*** Selected passage ***
By Rick Kraft
Storms happen. They are unavoidable. As we live through our years, they are a significant part of each of our lives. We’re always in one of three positions: entering a storm, in a storm or leaving a storm.
Sometimes we’re ready for the storm and sometimes we’re not. Some storms are beyond our control, such as a tornado touching down, and some we create ourselves, such as quitting a job. Some impact a family member being diagnosed with cancer and some impact a large group as in 9/11.
Storms knock us off the paths we are following and set us back on our journeys. They slow us down and can even paralyze us.
But we were made resilient and with determination to survive any storm we experience. Although some storms change our lives forever, with time, each storm passes.
Individually and collectively we wake up today in the middle of a storm. It is a major storm that covers the entire world. We didn’t choose it, but we must accept the fact we are in it.
The fear and the reality of a life-threatening coronavirus impact each of us every day. Mankind fears what it doesn’t understand and what it can’t control. The reality is that we don’t know the future. Human nature in times like this pushes us to live in fear.
We each process the coronavirus crisis differently. We fall somewhere across the spectrum from being unable to sleep at night and being afraid to leave home to living life as if the virus doesn’t exist.
If I had a crystal ball and I told you I knew with certainty that the coronavirus scare would end on such and such a day and that you and your loved ones would be unaffected, your fear meter would drop or maybe even go away. I do know it is not likely any of you reading this will die in this storm.
In 1933, with our nation at the peak of the Great Depression, at his inauguration, Franklin D. Roosevelt opened his address with “First of all, let me assert my firm belief that the only thing we have to fear is fear itself — nameless, unreasoning, unjustified terror, which paralyzes needed efforts to convert retreat into advance. In every dark hour of our national life, a leadership of frankness and of vigor has met with that understanding and support of the people themselves, which is essential to victory.”
In this time of crisis, we can be our own worst enemy. We choose how we respond. Ninety-seven percent of what we fear in our daily lives never occurs. But our fears often drive our lives.
We need to maintain our quality of life without losing time to fear. I have this philosophy that life is short and each day is valuable. I also believe that there are no problems, only opportunities. I see my current world today as one with countless opportunities. How great of a chapter of our lives this is to be told to stay home.
Personally, I am loving life each day. I choose to not let fear of the unknown future rob me of today. I can’t change the future until it arrives. I have enough going on in my life that I need to get done today.
*** End of Selected passage ***
- [Parts of the exercise]
1. In the essay on storms and fear, what share of what we fear in our daily lives never occurs?
2. Reproduce the part of the essay on storms and fear starting at "Individually and collectively" and ending at "live in fear.".
Nothing in the records is needed here.
*** Material shown ***
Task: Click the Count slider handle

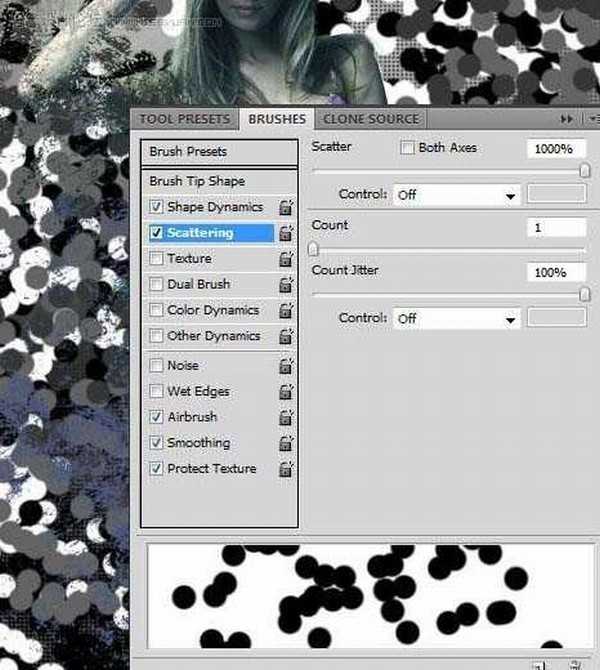Action: [x=313, y=249]
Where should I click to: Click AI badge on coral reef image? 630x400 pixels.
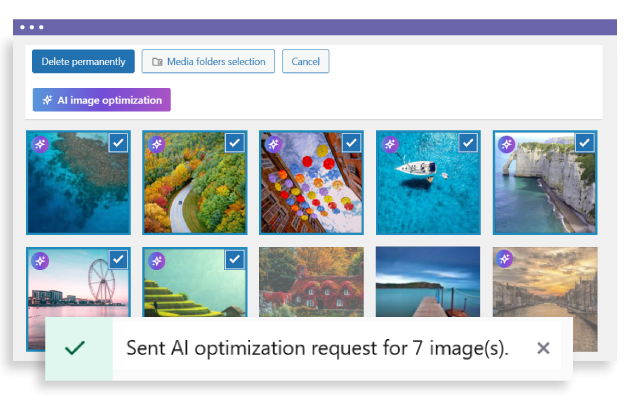(40, 144)
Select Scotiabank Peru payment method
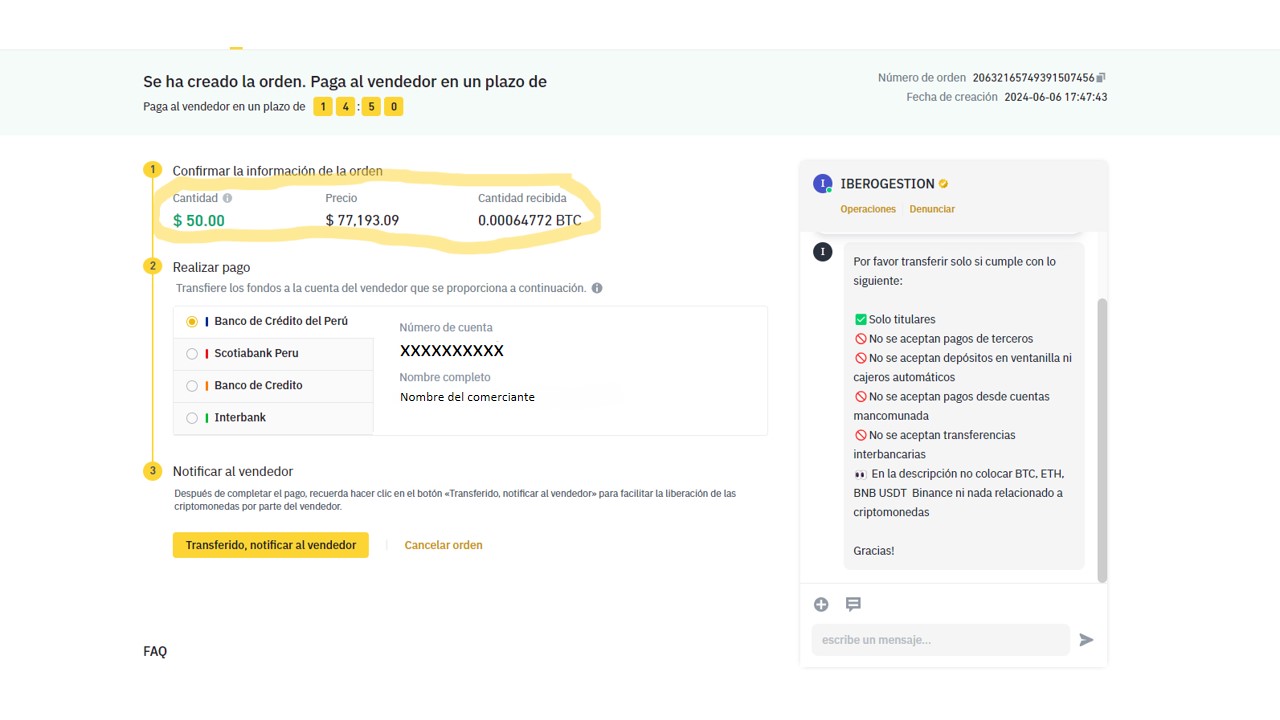The image size is (1280, 720). 192,354
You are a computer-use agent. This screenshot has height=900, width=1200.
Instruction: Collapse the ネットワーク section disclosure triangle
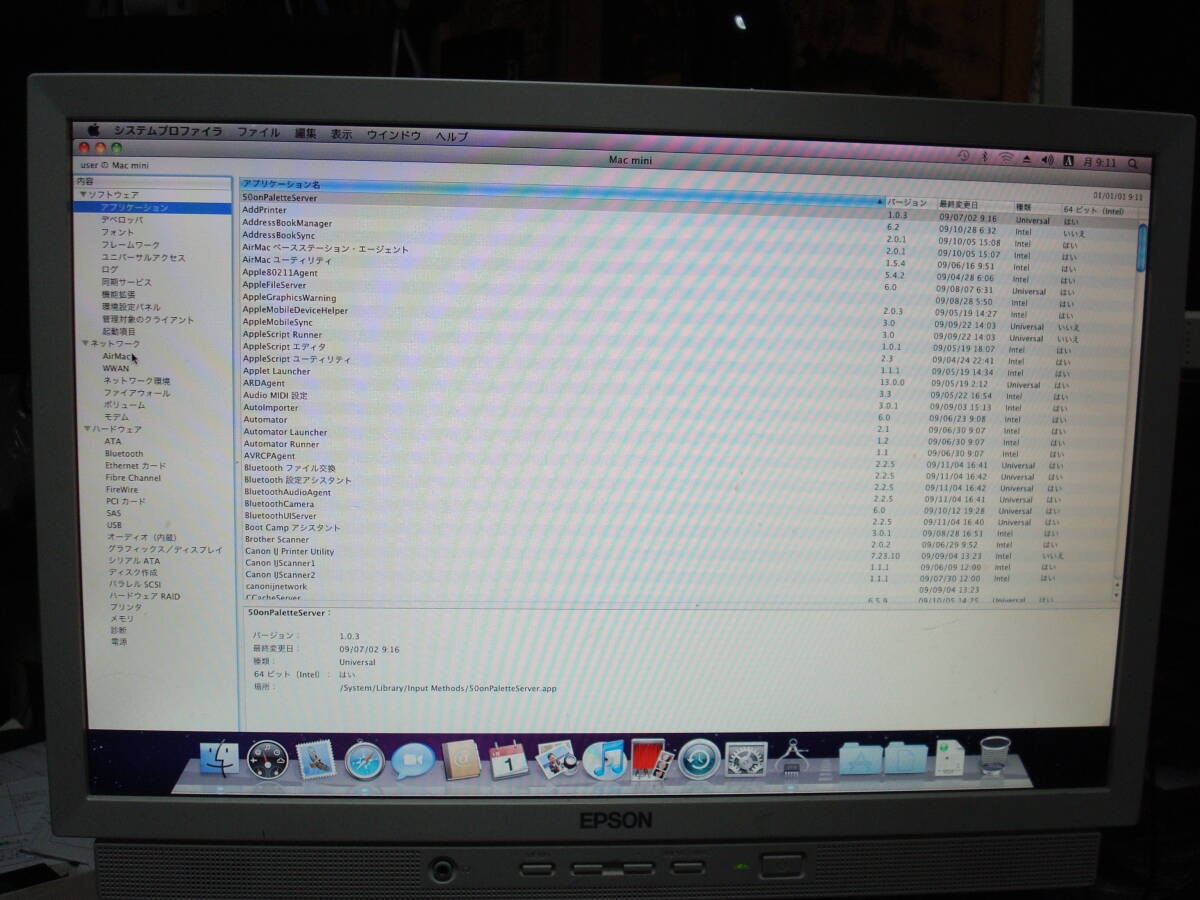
*** End of Material shown ***
- [Answers to this exercise]
1. Ninety-seven percent

2.
Individually and collectively we wake up today in the middle of a storm. It is a major storm that covers the entire world. We didn’t choose it, but we must accept the fact we are in it.
The fear and the reality of a life-threatening coronavirus impact each of us every day. Mankind fears what it doesn’t understand and what it can’t control. The reality is that we don’t know the future. Human nature in times like this pushes us to live in fear.